Pemerintah Malaysia resmi memberlakukan kembali subsidi diesel secara menyeluruh dengan skema yang lebih terkendali mulai 1 Juli 2026. Langkah ini diambil untuk menekan kebocoran anggaran akibat penyelundupan dan penyalahgunaan bahan bakar oleh warga asing.
Dalam kebijakan baru ini, harga diesel dipatok menjadi RM2,10 per liter. Angka ini lebih rendah dibandingkan harga di Sabah dan Sarawak yang sebelumnya berada di RM2,15 per liter, serta jauh lebih murah daripada harga pasar di Semenanjung Malaysia yang sempat menyentuh RM4,07 per liter.
Namun, fasilitas ini tidak diberikan secara bebas. Hanya warga negara Malaysia yang berhak menerima subsidi tersebut. Pemerintah menerapkan verifikasi ketat melalui kartu identitas nasional dengan batasan pembelian maksimal 200 liter per bulan, mekanisme yang serupa dengan subsidi bensin RON95.
Menteri Keuangan II, Amir Hamzah Azizan, menyatakan bahwa langkah ini merupakan upaya rasionalisasi subsidi agar tidak lagi dinikmati oleh warga asing. Kebijakan ini diproyeksikan mampu menghemat anggaran negara hingga RM2 miliar per tahun.

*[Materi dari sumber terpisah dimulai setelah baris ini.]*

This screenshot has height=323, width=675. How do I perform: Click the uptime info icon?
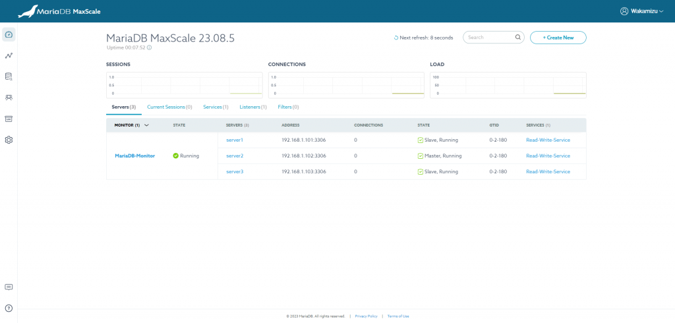149,47
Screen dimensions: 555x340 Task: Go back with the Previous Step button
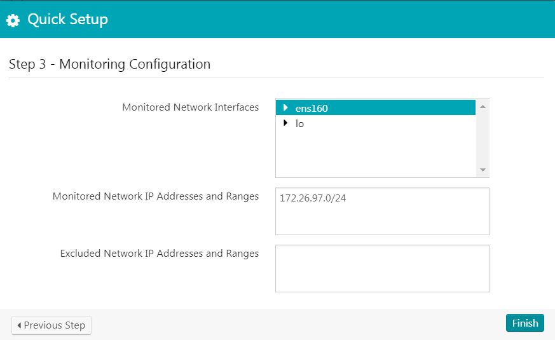click(51, 325)
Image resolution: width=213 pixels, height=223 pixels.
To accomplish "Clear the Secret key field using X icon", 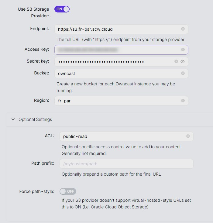I will coord(176,61).
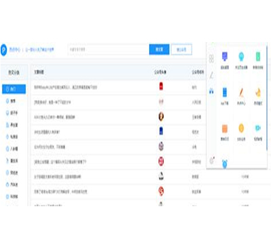Open the first article row in list
271x251 pixels.
coord(119,88)
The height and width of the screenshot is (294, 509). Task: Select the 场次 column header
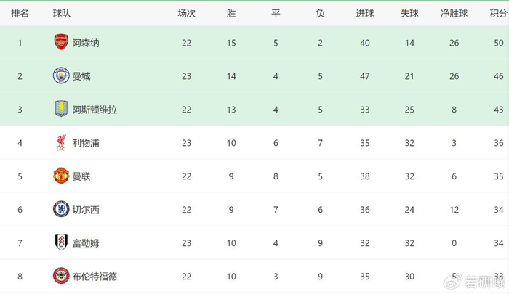pos(187,14)
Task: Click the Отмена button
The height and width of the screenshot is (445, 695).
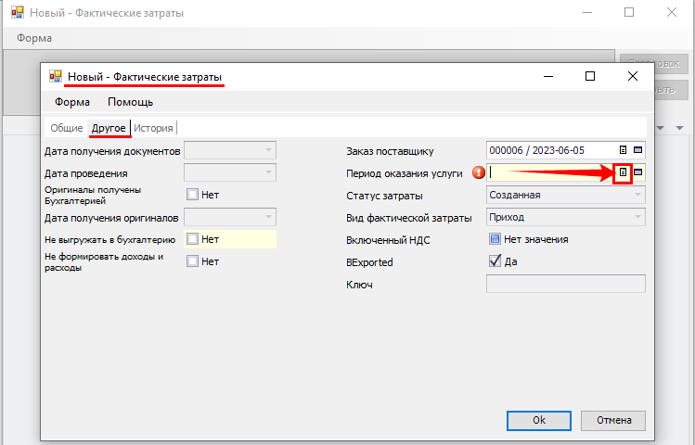Action: click(x=613, y=420)
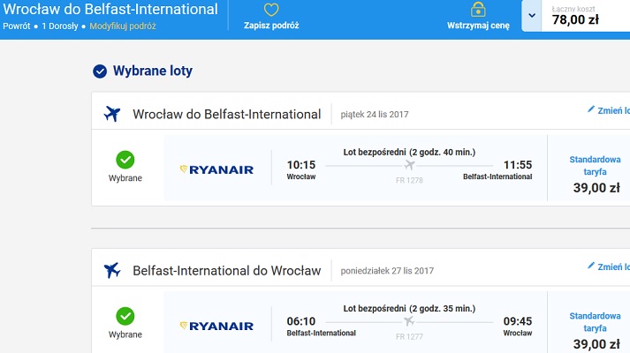Open the Łączny koszt 78,00 zł summary
Screen dimensions: 630x353
586,16
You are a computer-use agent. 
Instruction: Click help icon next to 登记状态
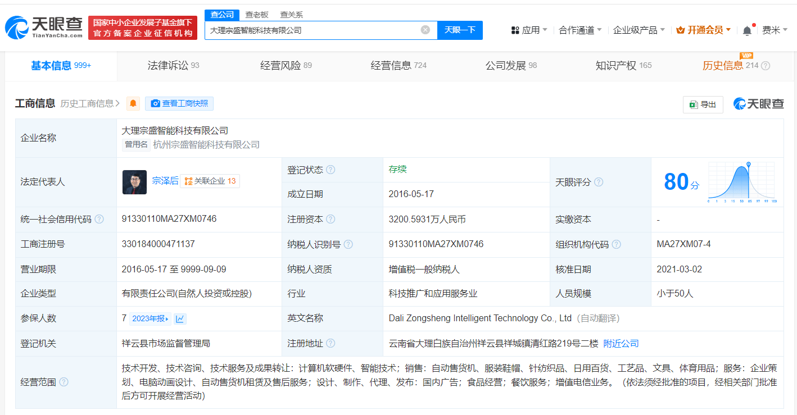(x=330, y=170)
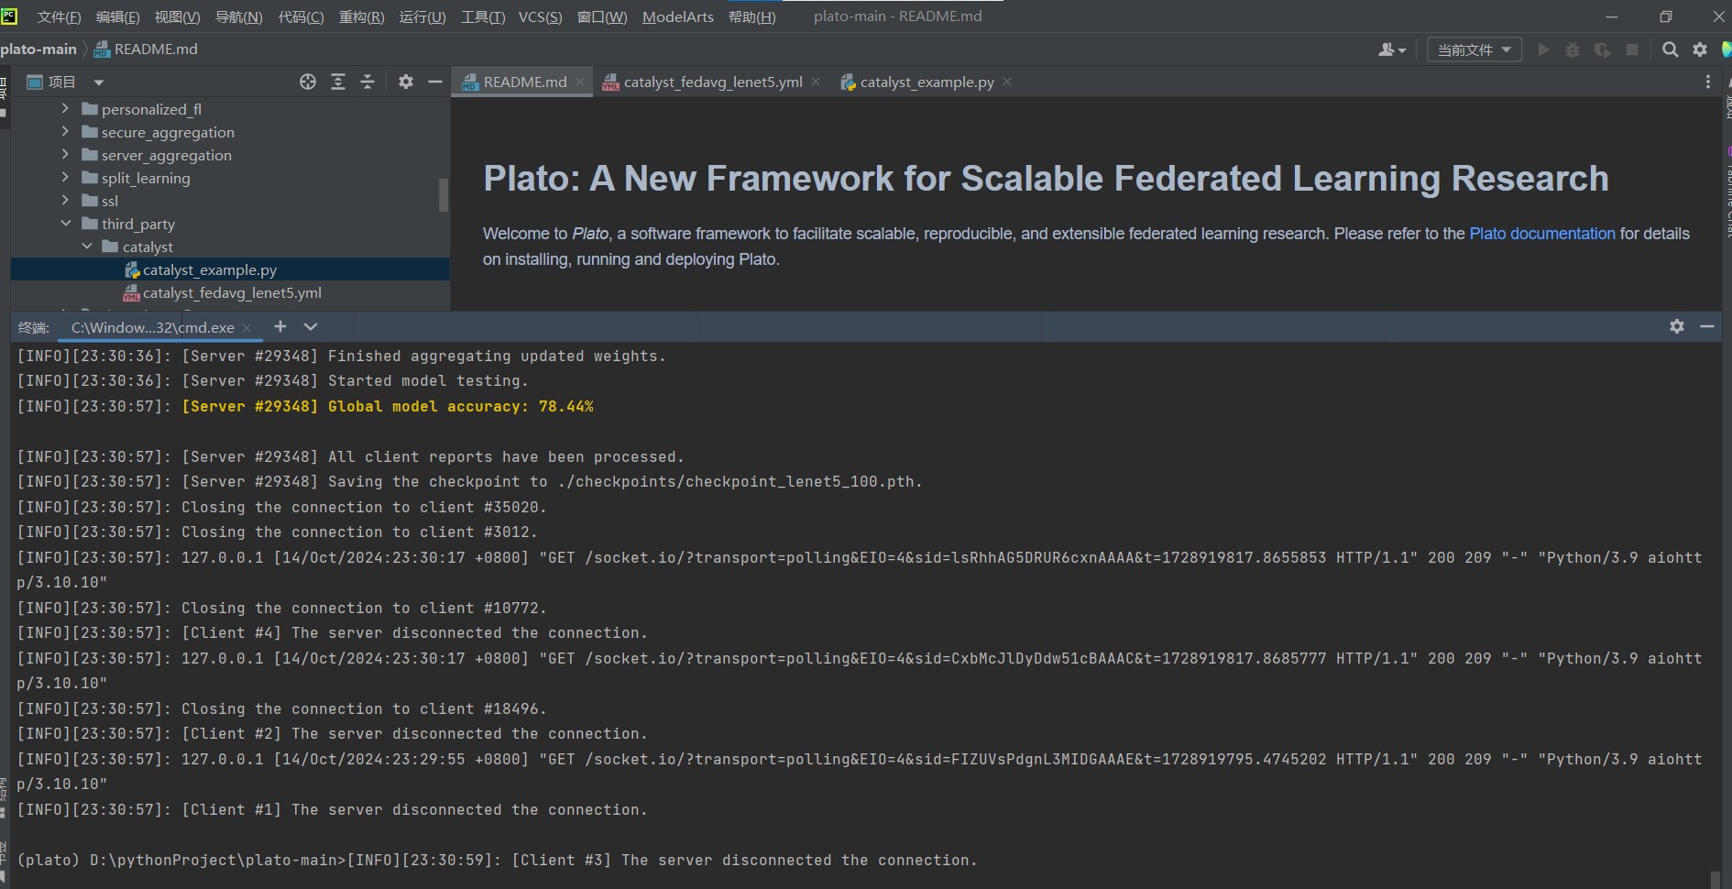The width and height of the screenshot is (1732, 889).
Task: Click the locate/select opened file target icon
Action: (x=308, y=82)
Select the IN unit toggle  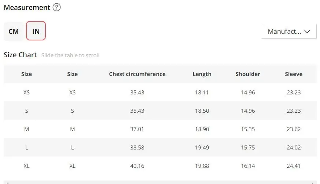coord(36,31)
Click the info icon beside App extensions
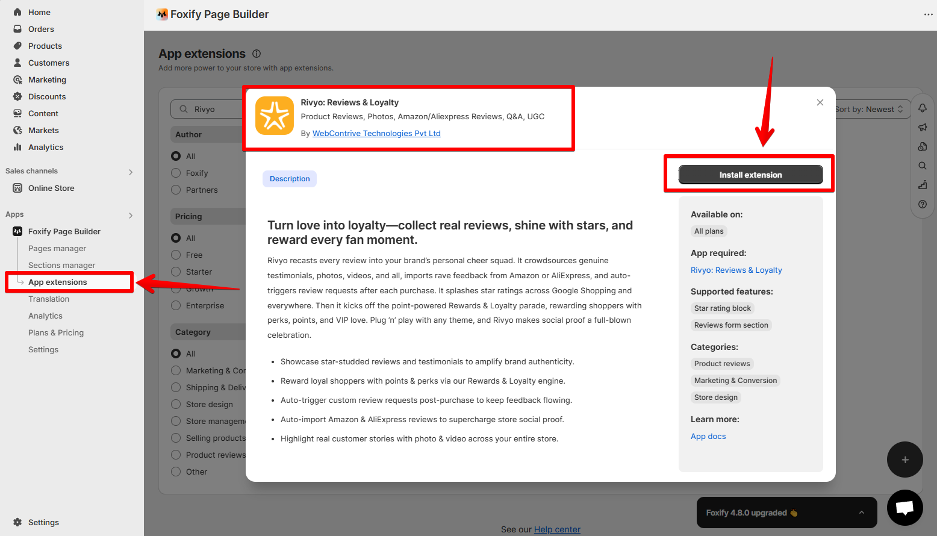Image resolution: width=937 pixels, height=536 pixels. [257, 54]
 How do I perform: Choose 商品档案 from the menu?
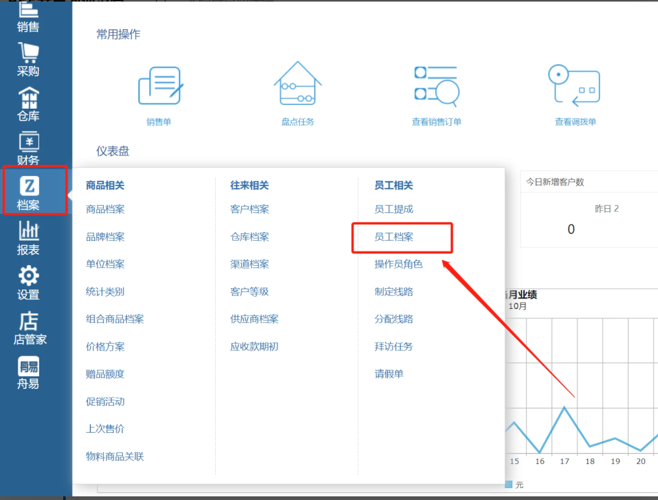click(105, 209)
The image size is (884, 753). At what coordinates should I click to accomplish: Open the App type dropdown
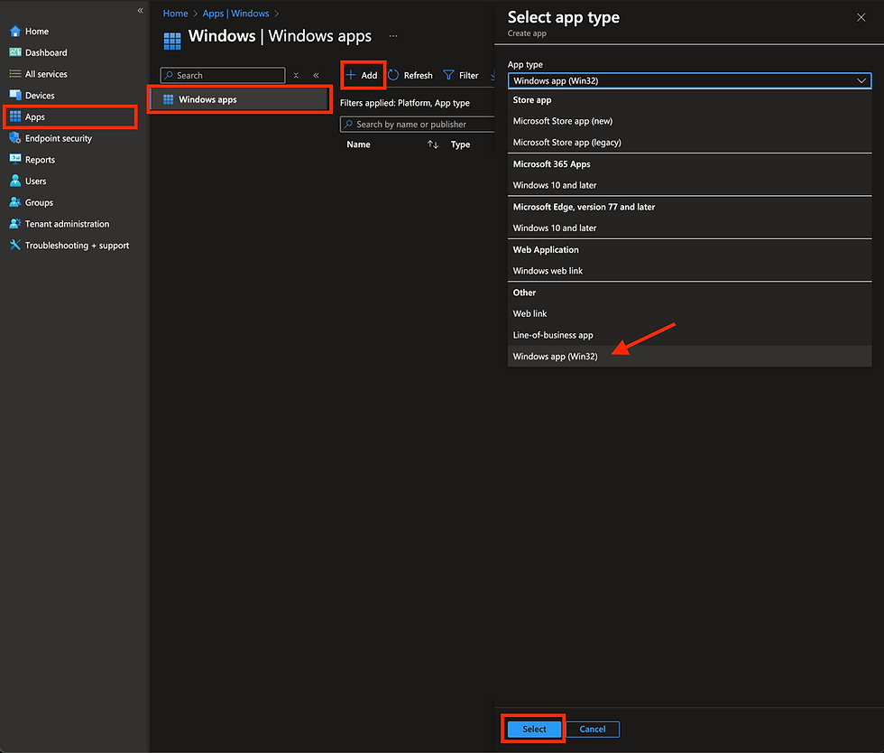pyautogui.click(x=689, y=80)
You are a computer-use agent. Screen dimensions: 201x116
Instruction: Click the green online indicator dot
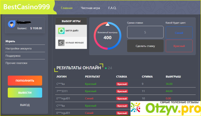(x=106, y=68)
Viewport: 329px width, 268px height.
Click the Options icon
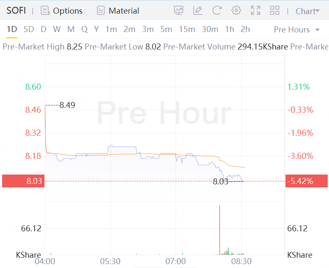coord(45,11)
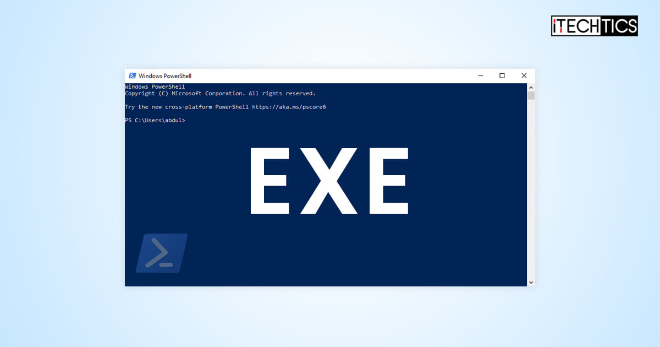Minimize the PowerShell window
The width and height of the screenshot is (660, 347).
pos(480,75)
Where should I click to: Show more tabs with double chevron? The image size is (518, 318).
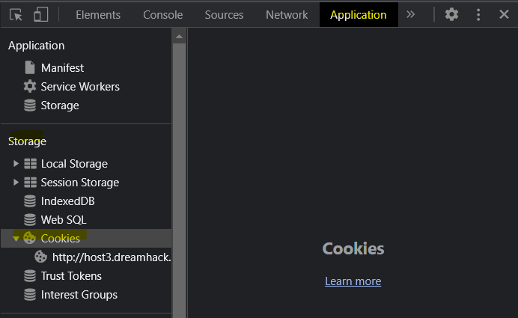tap(411, 14)
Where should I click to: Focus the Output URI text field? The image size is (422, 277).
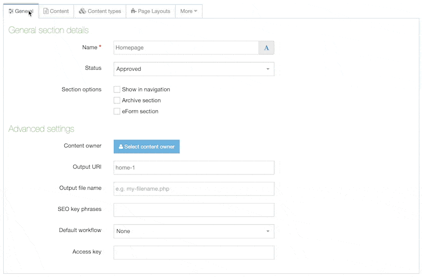(194, 168)
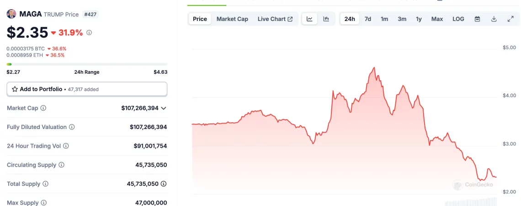This screenshot has height=206, width=521.
Task: Select the 24h time range
Action: tap(350, 19)
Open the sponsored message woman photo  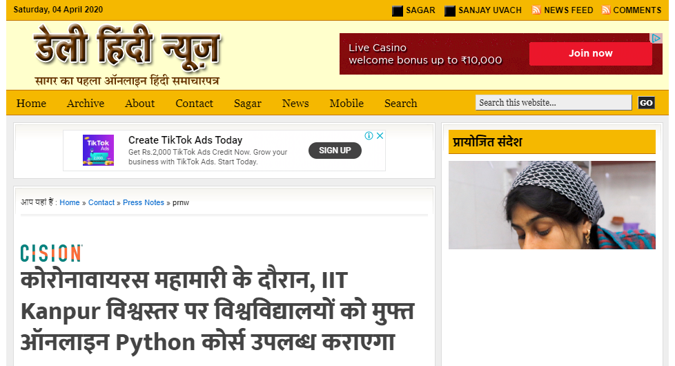click(552, 205)
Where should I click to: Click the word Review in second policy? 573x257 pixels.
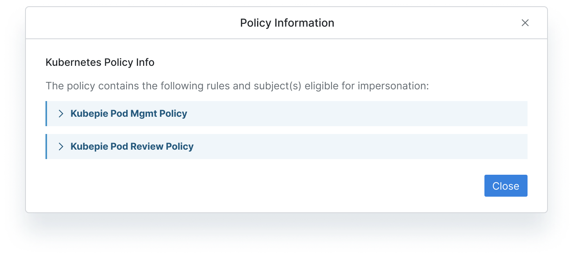click(147, 147)
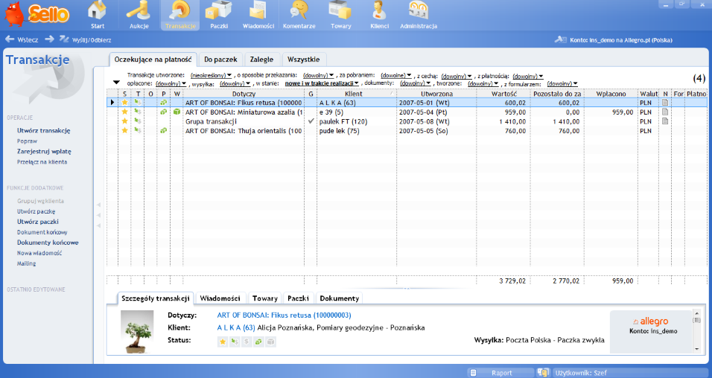Open the Aukcje module in the top toolbar
Screen dimensions: 712x378
point(139,15)
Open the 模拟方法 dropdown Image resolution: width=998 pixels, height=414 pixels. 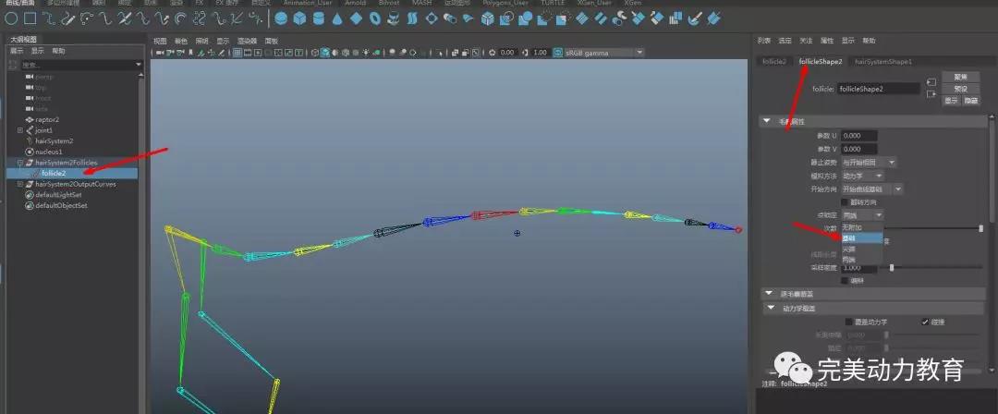point(862,175)
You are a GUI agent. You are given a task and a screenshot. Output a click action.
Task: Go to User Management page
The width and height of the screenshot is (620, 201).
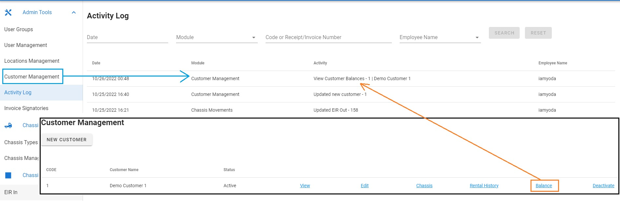click(x=26, y=45)
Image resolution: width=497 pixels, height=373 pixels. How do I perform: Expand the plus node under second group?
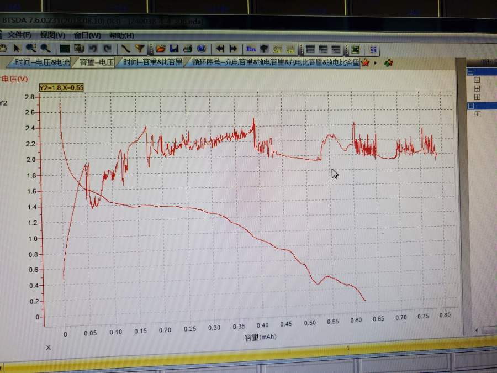pos(477,114)
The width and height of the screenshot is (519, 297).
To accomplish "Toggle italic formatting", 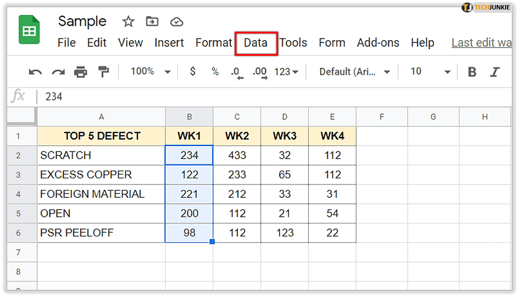I will 495,72.
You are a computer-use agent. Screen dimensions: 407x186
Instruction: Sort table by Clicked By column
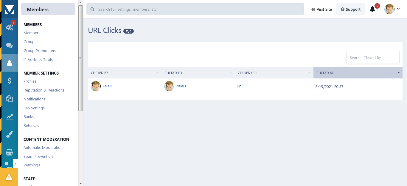tap(125, 73)
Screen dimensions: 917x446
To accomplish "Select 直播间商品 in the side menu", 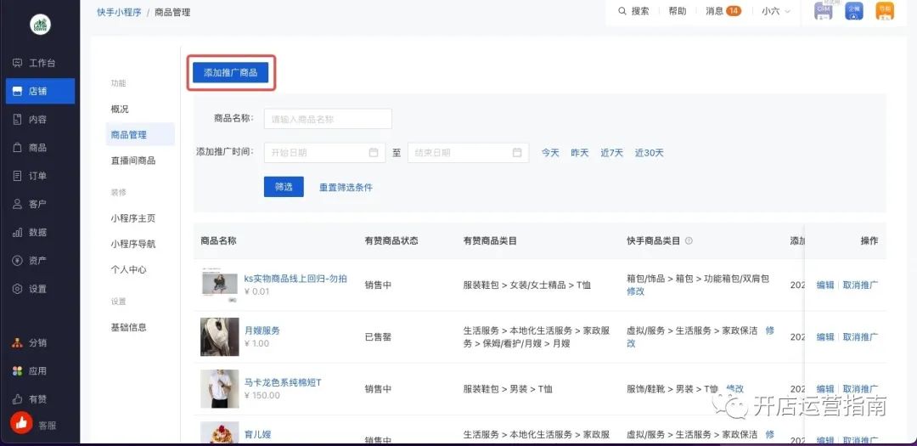I will (x=132, y=161).
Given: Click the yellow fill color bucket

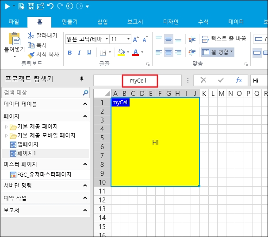Looking at the screenshot, I should click(x=121, y=53).
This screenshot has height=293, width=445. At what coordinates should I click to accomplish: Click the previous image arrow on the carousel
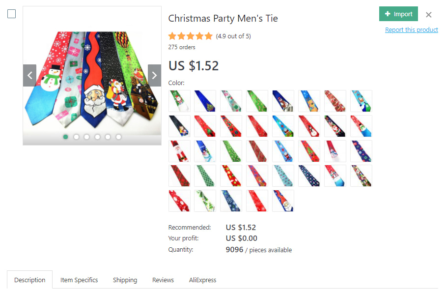coord(29,75)
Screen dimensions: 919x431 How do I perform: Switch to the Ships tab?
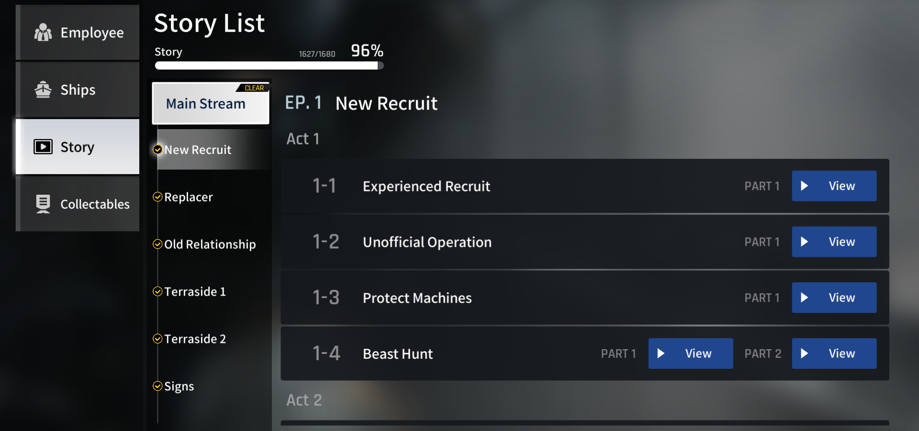pyautogui.click(x=78, y=89)
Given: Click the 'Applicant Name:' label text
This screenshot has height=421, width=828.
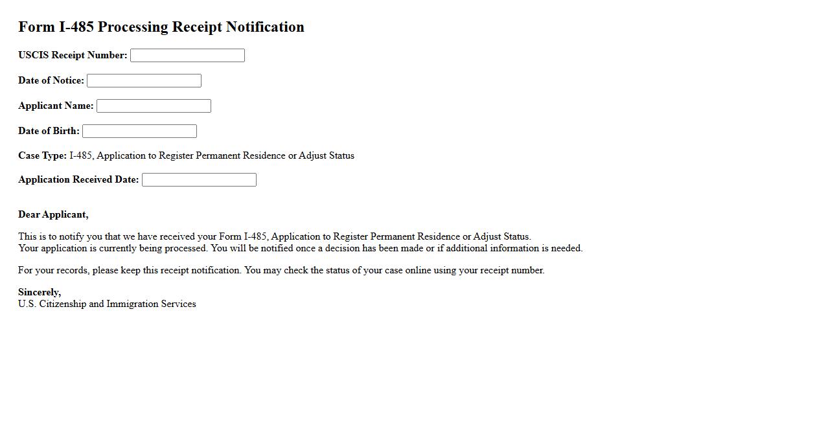Looking at the screenshot, I should pyautogui.click(x=56, y=106).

Sebelumnya, Malaysia sempat mencabut subsidi diesel di Semenanjung pada Juni 2024 akibat beban fiskal yang membengkak. Pada 2023, pemerintah harus mengeluarkan dana hingga RM14,3 miliar untuk subsidi, melonjak drastis dibandingkan RM1,4 miliar pada 2019.
Meski disambut baik oleh masyarakat di tengah tingginya biaya hidup, para analis ekonomi memberikan catatan kritis. Kepala ekonom Bank Muamalat Malaysia, Mohd Afzanizam Abdul Rashid, menilai kebijakan ini berpotensi menekan ruang fiskal pemerintah jika harga minyak dunia kembali melonjak akibat ketegangan geopolitik.
Di sisi lain, pengamat politik Adib Zalkapli melihat langkah ini memiliki muatan politis yang kuat. Mengingat Malaysia akan menghadapi pemilihan di beberapa negara bagian seperti Johor dan Negeri Sembilan, kebijakan ini dinilai sebagai upaya pemerintah untuk meraih simpati pemilih.
Senada dengan hal itu, Presiden Malaysian Chinese Association, Wee Ka Siong, menyebut kebijakan ini sebagai permen pemilu. Ia berpendapat bahwa pemerintah ingin menampilkan citra Perdana Menteri Anwar Ibrahim sebagai pemimpin yang peduli di tengah krisis ekonomi.
Ekonom dari Universiti Teknologi Mara, Firdausi Suffian, menyoroti dilema yang dihadapi pemerintah. Menurutnya, meski subsidi sangat membantu rakyat secara finansial, instrumen ini sebenarnya kurang produktif bagi ekonomi jangka panjang. Ia menyarankan agar pemerintah ke depan lebih fokus pada subsidi berbasis pendapatan untuk efisiensi yang lebih besar.
Hingga kini, pemerintah Malaysia masih berupaya menyeimbangkan antara menjaga stabilitas harga di tingkat konsumen dan menjaga disiplin fiskal di tengah ketidakpastian pasar minyak global.